DATA FOR PROCESSING:
--- --- ---
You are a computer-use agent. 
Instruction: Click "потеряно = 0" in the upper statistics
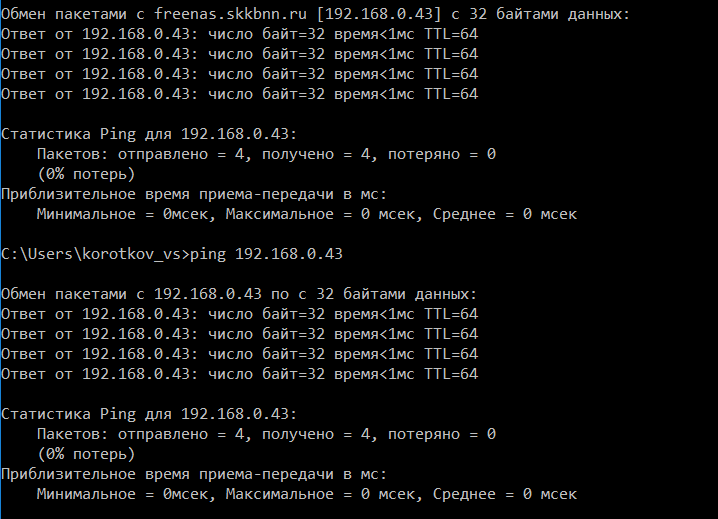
--- --- ---
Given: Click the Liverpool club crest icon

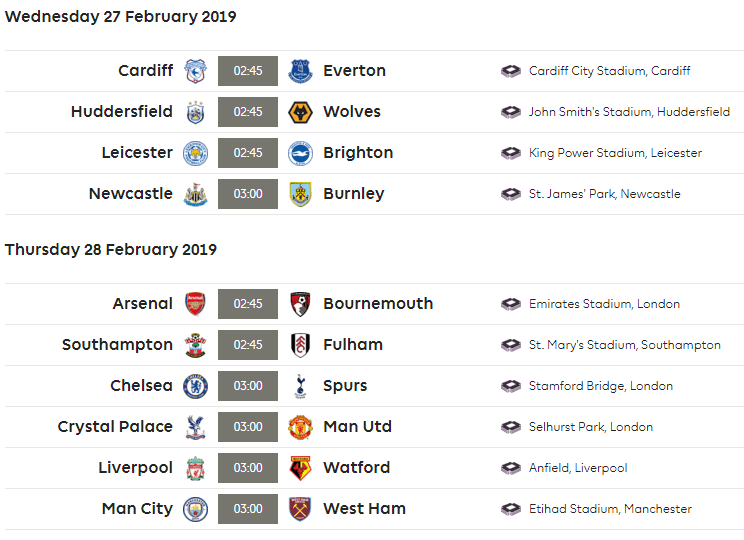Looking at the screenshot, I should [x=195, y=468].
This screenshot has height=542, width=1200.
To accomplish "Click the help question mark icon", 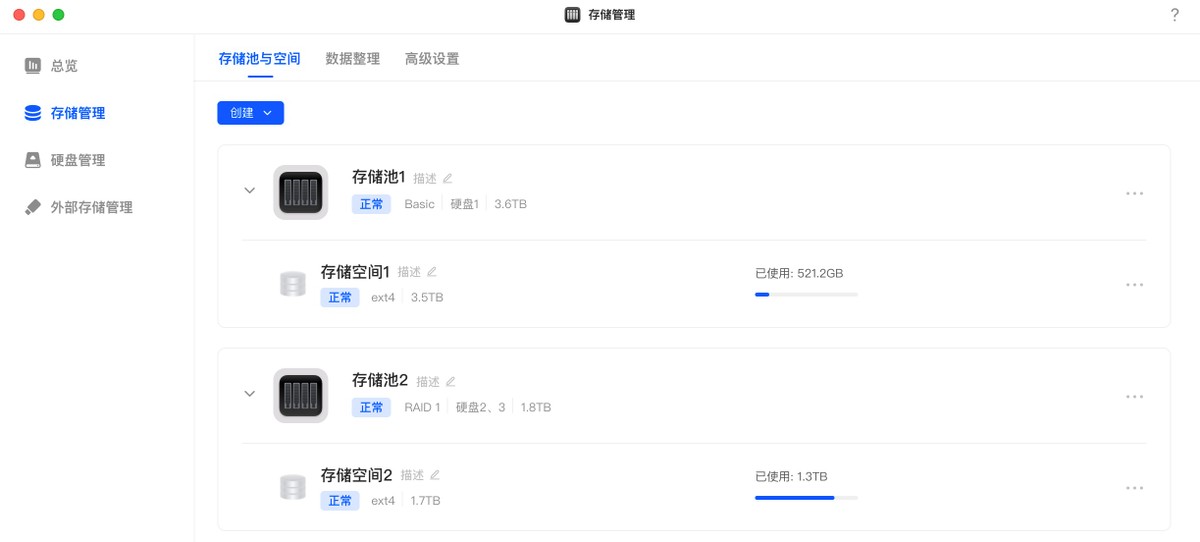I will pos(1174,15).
--- --- ---
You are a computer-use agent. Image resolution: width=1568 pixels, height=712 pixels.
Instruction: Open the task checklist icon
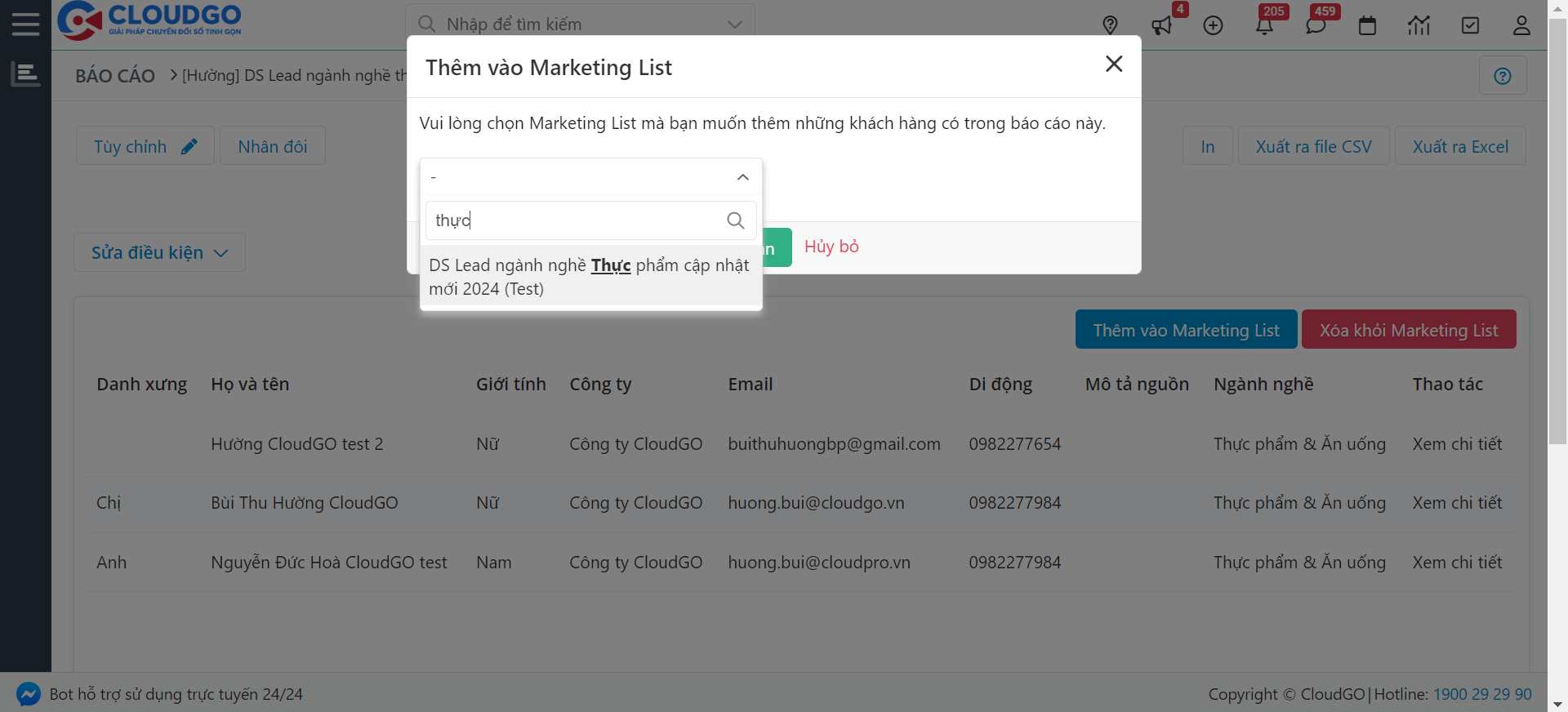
--- --- ---
STATED GOAL: Find each line in the material above that contains the word "height", and copy those lines.

FULL ANSWER:
This screenshot has height=542, width=1200.
You are a computer-use agent. Image resolution: width=1568 pixels, height=712 pixels.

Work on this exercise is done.